*** SUPPLIED DATA Section Begins ***

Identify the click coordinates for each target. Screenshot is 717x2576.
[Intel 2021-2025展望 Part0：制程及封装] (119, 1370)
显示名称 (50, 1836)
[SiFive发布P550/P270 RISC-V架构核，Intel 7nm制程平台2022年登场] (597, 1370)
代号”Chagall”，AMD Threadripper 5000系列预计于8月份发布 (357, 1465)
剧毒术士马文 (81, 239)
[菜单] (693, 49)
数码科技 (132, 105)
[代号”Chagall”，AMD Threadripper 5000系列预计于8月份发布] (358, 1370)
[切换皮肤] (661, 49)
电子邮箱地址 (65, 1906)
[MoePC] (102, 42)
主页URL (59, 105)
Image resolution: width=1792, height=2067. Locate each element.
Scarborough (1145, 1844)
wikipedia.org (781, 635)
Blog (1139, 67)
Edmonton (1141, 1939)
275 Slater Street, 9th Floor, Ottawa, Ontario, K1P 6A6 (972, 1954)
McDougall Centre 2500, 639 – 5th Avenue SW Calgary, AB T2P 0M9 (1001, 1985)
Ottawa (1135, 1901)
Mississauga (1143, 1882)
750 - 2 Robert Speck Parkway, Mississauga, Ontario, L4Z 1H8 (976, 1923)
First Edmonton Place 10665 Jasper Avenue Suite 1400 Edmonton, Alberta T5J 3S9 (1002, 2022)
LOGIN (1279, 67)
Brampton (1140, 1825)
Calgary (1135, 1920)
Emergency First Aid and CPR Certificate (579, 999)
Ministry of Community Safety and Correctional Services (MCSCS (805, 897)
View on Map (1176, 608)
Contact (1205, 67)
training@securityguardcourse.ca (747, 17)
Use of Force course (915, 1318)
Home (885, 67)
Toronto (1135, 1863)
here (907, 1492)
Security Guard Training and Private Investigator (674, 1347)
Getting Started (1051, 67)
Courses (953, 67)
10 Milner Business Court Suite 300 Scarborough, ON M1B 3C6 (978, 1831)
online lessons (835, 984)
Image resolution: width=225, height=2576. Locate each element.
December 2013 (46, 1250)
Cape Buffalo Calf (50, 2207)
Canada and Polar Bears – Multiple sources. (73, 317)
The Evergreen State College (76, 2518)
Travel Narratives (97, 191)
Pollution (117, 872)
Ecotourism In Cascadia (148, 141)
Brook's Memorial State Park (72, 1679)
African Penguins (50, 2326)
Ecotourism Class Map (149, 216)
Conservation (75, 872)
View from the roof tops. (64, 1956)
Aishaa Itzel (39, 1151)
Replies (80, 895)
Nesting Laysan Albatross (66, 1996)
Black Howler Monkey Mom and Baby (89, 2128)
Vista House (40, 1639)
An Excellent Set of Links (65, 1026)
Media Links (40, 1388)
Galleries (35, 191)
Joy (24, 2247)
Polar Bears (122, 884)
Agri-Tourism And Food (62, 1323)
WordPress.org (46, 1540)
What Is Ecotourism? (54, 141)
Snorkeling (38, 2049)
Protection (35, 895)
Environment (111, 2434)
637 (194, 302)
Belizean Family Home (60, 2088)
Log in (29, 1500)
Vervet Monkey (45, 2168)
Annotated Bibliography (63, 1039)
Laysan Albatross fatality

*** SUPPLIED DATA Section Ends ***

▶ INSTRUCTIONS TO FOLLOW: Copy the records above exactly, leaving nothing out.

▶ WRITTEN RESPONSE:
Identify the click coordinates for each target. Screenshot is 717x2576.
[Intel 2021-2025展望 Part0：制程及封装] (119, 1370)
显示名称 (50, 1836)
[SiFive发布P550/P270 RISC-V架构核，Intel 7nm制程平台2022年登场] (597, 1370)
代号”Chagall”，AMD Threadripper 5000系列预计于8月份发布 (357, 1465)
剧毒术士马文 (81, 239)
[菜单] (693, 49)
数码科技 (132, 105)
[代号”Chagall”，AMD Threadripper 5000系列预计于8月份发布] (358, 1370)
[切换皮肤] (661, 49)
电子邮箱地址 (65, 1906)
[MoePC] (102, 42)
主页URL (59, 105)
Image resolution: width=1792, height=2067. Locate each element.
Scarborough (1145, 1844)
wikipedia.org (781, 635)
Blog (1139, 67)
Edmonton (1141, 1939)
275 Slater Street, 9th Floor, Ottawa, Ontario, K1P 6A6 (972, 1954)
McDougall Centre 2500, 639 – 5th Avenue SW Calgary, AB T2P 0M9 (1001, 1985)
Ottawa (1135, 1901)
Mississauga (1143, 1882)
750 - 2 Robert Speck Parkway, Mississauga, Ontario, L4Z 1H8 (976, 1923)
First Edmonton Place 10665 Jasper Avenue Suite 1400 Edmonton, Alberta T5J 3S9 (1002, 2022)
LOGIN (1279, 67)
Brampton (1140, 1825)
Calgary (1135, 1920)
Emergency First Aid and CPR Certificate (579, 999)
Ministry of Community Safety and Correctional Services (MCSCS (805, 897)
View on Map (1176, 608)
Contact (1205, 67)
training@securityguardcourse.ca (747, 17)
Use of Force course (915, 1318)
Home (885, 67)
Toronto (1135, 1863)
here (907, 1492)
Security Guard Training and Private Investigator (674, 1347)
Getting Started (1051, 67)
Courses (953, 67)
10 Milner Business Court Suite 300 Scarborough, ON M1B 3C6 (978, 1831)
online lessons (835, 984)
Image resolution: width=225, height=2576. Locate each element.
December 2013 (46, 1250)
Cape Buffalo Calf (50, 2207)
Canada and Polar Bears – Multiple sources. (73, 317)
The Evergreen State College (76, 2518)
Travel Narratives (97, 191)
Pollution (117, 872)
Ecotourism In Cascadia (148, 141)
Brook's Memorial State Park (72, 1679)
African Penguins (50, 2326)
Ecotourism Class Map (149, 216)
Conservation (75, 872)
View from the roof tops. (64, 1956)
Aishaa Itzel (39, 1151)
Replies (80, 895)
Nesting Laysan Albatross (66, 1996)
Black Howler Monkey Mom and Baby (89, 2128)
Vista House (40, 1639)
An Excellent Set of Links (65, 1026)
Media Links (40, 1388)
Galleries (35, 191)
Joy (24, 2247)
Polar Bears (122, 884)
Agri-Tourism And Food (62, 1323)
WordPress.org (46, 1540)
What Is Ecotourism? (54, 141)
Snorkeling (38, 2049)
Protection (35, 895)
Environment (111, 2434)
637 (194, 302)
Belizean Family Home (60, 2088)
Log in (29, 1500)
Vervet Monkey (45, 2168)
Annotated Bibliography (63, 1039)
Laysan Albatross fatality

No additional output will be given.